There are also a number of existing educational functions that could optionally be added to such an extensible platform: 

  1. Tamagotchi-like cases — in some disciplines, such as family medicine, palliative care, community health, the principle of continuity of care to a practice population is a core concept. Learners would benefit from the approach of having a system that can generate care requests on an ad hoc and pre-programmed basis. Illness does not always arise at the most convenient times. Think of the strong learning generated by having a virtual patient “page” you in the evening, using SMS or Twitter, and asking for advice with a problem. Or it might be a virtual team member. These are the realities of practice in a small community – so why don’t we expose our learners to such events? We have implemented these in some of our virtual scenarios, with great educational impact. 
  2. Turk Talk — real-time remote collaboration in small group learning scenarios. In community-based learning programs, which are often distributed, the ability for learners and teachers to collaboratively tackle a learning scenario, which requires team communication and concerted action, is a powerful learning tool. We have successfully incorporated this Turk Talk approach into our mental health scenarios. The same functionality can be added to an extensible EEMR platform. 

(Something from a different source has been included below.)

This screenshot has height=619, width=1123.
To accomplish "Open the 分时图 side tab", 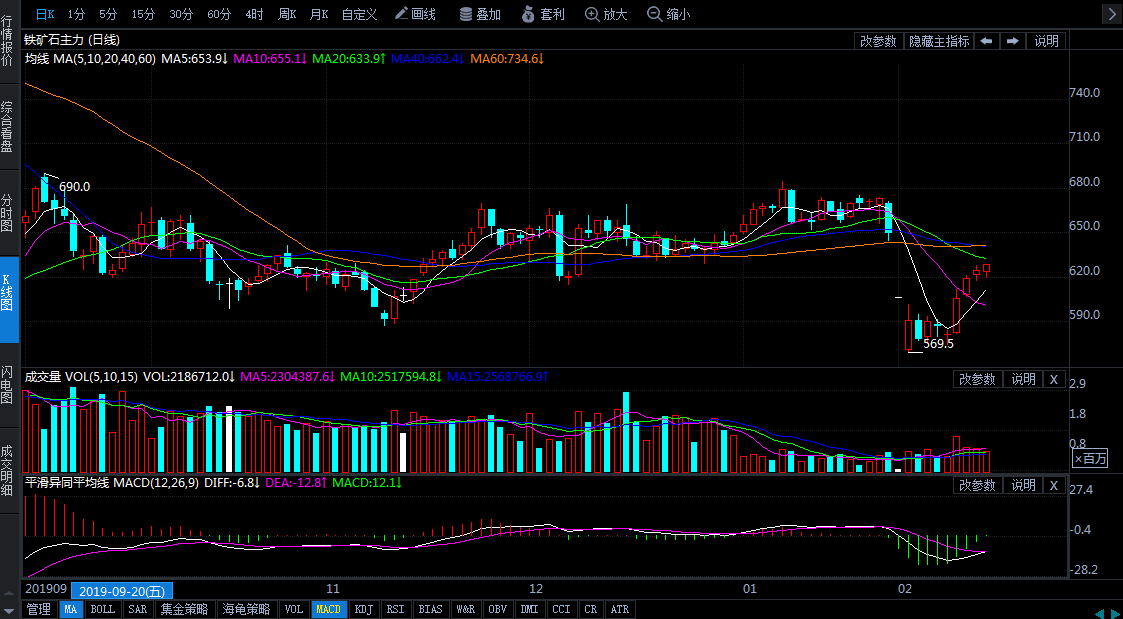I will [8, 212].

  3. Learner-generated case materials — not all of our scenarios and case materials have to be created by teachers and program administrators. There have been a number of successful programs and competitions, such as Infoway’s virtual patient series or JISC’s Kritikos project, where the energy and imaginations of learners generates materials, concepts and approaches that experienced/jaded teachers have overlooked. The EEMR platform should include an authoring environment that supports team-based, mentored/collaborative authoring. We have worked with such design principles and included these aspects into some of our previous projects. 
  4. Curated multimedia — educational systems are more engaging if they provide multimedia elements. But such media objects can be expensive to create from scratch. It is more cost-effective these days to curate a selection of existing materials, e.g. from YouTube, and present them with suitable annotation and editing. There are various ways in which to do this, which our various collaborating teams would be glad to share.